Methods and Applications of Analysis

Volume 22 (2015)

Number 2

Global strong solutions to the inhomogeneous incompressible nematic liquid crystal flow

Pages: 201 – 220

DOI: https://dx.doi.org/10.4310/MAA.2015.v22.n2.a4

Author

Jinkai Li (Institute of Mathematical Sciences, Chinese University of Hong Kong; and Department of Computer Science and Applied Mathematics, Weizmann Institute of Science, Rehovot, Israel)

Abstract

In this paper, we consider the Dirichlet problem to the inhomogeneous incompressible nematic liquid crystal system in bounded smooth domains of two or three dimensions. We prove the global existence and uniqueness of strong solutions to this system, with initial data being of small norm but allowed to have vacuum and large oscillations. More precisely, for the two dimensional case, we only require that the basic energy ${\lVert \sqrt{\rho_0} u_0 \rVert}^{2}_{L^2} + {\lVert \nabla d_0 \rVert}^{2}_{L^2}$ is small, while for the three dimensional case, we ask for the smallness of the production of the basic energy and the quantity ${\lVert \nabla u_0 \rVert}^{2}_{L^2} + {\lVert \Delta d_0 \rVert}^{2}_{L^2}$ We achieve some suitable time independent a priori estimates on the strong solutions, based on which, one can extend the local strong solution to be a global one.

Keywords

existence and uniqueness, global strong solutions, liquid crystal

2010 Mathematics Subject Classification

35D35, 35Q35, 76A15, 76D03

Published 1 June 2015

Problem 1 = Repeat word for word the part of the liquid crystal article page from "Jinkai Li (Institute" up to and including "Science, Rehovot, Israel)".

Target pointing data:
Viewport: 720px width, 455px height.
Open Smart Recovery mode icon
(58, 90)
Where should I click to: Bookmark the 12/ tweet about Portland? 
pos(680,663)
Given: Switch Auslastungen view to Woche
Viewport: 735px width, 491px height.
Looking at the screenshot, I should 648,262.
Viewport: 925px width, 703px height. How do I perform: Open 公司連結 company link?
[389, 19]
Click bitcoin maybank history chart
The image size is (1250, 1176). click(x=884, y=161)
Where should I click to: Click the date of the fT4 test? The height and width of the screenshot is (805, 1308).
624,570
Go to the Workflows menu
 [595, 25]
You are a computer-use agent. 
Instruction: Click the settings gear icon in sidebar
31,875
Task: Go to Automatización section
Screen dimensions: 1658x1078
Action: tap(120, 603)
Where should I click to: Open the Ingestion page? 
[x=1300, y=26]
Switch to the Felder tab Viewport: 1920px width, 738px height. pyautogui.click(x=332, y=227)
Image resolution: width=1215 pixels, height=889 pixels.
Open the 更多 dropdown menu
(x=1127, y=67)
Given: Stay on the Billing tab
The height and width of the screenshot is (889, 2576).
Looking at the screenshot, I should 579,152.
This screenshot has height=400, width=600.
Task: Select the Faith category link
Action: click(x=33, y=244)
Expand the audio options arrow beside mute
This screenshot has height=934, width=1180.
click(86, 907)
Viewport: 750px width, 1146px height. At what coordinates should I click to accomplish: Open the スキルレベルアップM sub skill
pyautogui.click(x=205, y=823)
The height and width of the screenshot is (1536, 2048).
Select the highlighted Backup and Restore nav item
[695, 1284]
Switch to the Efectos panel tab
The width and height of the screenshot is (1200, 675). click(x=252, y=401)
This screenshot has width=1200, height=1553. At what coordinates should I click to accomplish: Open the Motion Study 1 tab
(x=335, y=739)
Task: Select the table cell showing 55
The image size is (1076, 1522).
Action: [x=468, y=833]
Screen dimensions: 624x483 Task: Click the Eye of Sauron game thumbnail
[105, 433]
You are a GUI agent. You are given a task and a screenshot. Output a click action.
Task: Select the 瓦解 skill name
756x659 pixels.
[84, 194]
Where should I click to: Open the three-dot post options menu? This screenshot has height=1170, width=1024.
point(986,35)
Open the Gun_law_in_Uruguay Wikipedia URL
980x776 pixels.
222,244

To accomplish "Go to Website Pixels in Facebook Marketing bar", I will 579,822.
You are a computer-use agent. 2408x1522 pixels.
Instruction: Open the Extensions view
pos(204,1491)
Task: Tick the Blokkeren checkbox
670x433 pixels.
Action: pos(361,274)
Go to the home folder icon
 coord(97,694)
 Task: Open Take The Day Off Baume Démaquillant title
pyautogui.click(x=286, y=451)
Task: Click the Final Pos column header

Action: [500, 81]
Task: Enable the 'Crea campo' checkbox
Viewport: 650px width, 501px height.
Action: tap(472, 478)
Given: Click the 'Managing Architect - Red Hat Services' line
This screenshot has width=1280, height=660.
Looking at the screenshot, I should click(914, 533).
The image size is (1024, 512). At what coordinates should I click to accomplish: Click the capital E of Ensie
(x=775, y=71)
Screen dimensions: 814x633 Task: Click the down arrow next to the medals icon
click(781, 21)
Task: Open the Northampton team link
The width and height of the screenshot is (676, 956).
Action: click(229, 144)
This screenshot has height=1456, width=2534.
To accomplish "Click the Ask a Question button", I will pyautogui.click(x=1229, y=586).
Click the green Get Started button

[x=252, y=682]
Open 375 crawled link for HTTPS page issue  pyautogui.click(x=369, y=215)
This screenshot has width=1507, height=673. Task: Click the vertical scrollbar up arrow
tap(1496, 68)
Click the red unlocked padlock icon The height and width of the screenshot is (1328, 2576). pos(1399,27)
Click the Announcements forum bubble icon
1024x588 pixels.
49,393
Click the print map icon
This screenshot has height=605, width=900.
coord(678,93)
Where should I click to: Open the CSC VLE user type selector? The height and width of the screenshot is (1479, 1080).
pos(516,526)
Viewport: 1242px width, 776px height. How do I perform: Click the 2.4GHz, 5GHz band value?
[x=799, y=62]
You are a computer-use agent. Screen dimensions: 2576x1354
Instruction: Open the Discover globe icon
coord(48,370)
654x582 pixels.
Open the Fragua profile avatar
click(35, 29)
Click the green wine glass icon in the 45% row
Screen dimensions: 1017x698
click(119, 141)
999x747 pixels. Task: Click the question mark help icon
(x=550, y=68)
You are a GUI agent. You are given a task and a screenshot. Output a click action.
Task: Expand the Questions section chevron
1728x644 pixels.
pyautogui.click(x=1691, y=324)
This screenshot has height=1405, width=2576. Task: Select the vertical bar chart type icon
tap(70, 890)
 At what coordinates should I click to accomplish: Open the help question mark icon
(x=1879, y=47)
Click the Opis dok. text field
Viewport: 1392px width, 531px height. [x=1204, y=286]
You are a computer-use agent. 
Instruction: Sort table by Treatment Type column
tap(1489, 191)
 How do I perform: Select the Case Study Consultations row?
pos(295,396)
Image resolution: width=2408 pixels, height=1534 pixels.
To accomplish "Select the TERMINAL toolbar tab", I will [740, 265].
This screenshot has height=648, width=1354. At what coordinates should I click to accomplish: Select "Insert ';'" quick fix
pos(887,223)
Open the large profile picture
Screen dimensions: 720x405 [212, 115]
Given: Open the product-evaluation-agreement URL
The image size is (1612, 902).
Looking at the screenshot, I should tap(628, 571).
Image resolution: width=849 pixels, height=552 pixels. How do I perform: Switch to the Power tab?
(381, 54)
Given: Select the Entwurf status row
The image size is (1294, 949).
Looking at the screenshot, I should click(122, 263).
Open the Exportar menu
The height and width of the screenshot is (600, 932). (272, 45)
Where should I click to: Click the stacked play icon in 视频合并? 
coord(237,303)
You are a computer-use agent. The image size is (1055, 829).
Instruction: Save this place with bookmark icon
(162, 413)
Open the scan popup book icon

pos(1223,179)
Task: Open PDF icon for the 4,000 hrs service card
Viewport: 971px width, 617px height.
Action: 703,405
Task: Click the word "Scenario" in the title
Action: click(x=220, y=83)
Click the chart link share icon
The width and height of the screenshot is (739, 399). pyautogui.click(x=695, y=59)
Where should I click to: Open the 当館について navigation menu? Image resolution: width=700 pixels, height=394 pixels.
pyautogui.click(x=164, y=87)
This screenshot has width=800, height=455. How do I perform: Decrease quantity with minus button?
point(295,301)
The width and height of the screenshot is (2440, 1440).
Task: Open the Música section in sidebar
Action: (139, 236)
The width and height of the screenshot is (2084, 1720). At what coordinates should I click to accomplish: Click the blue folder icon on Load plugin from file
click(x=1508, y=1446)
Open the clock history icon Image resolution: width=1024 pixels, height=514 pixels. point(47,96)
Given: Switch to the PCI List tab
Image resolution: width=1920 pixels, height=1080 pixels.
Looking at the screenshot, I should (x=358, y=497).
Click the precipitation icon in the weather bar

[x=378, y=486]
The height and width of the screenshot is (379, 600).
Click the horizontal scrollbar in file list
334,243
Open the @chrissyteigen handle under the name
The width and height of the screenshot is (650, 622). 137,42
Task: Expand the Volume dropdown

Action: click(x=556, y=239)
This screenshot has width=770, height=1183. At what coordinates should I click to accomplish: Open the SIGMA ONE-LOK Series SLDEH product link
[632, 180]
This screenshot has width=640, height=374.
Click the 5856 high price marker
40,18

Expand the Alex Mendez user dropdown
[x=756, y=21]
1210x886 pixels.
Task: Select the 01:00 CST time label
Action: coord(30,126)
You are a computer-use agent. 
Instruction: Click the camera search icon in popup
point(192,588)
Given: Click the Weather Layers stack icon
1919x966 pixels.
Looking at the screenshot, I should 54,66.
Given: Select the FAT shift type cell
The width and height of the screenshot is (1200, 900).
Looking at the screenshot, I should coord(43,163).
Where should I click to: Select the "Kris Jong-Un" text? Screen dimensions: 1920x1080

Problem 2 = Change the listing from the line with "Go to the home folder icon" up to and including the line with "Action: tap(472, 478)" by putting "check box" in place of "checkbox", leaving everything else untouched, and return only those lines.

Result 1 =
Jinkai Li (Institute of Mathematical Sciences, Chinese University of Hong Kong; and Department of Computer Science and Applied Mathematics, Weizmann Institute of Science, Rehovot, Israel)

Result 2 =
Go to the home folder icon
 coord(97,694)
 Task: Open Take The Day Off Baume Démaquillant title
pyautogui.click(x=286, y=451)
Task: Click the Final Pos column header

Action: [500, 81]
Task: Enable the 'Crea campo' check box
Viewport: 650px width, 501px height.
Action: tap(472, 478)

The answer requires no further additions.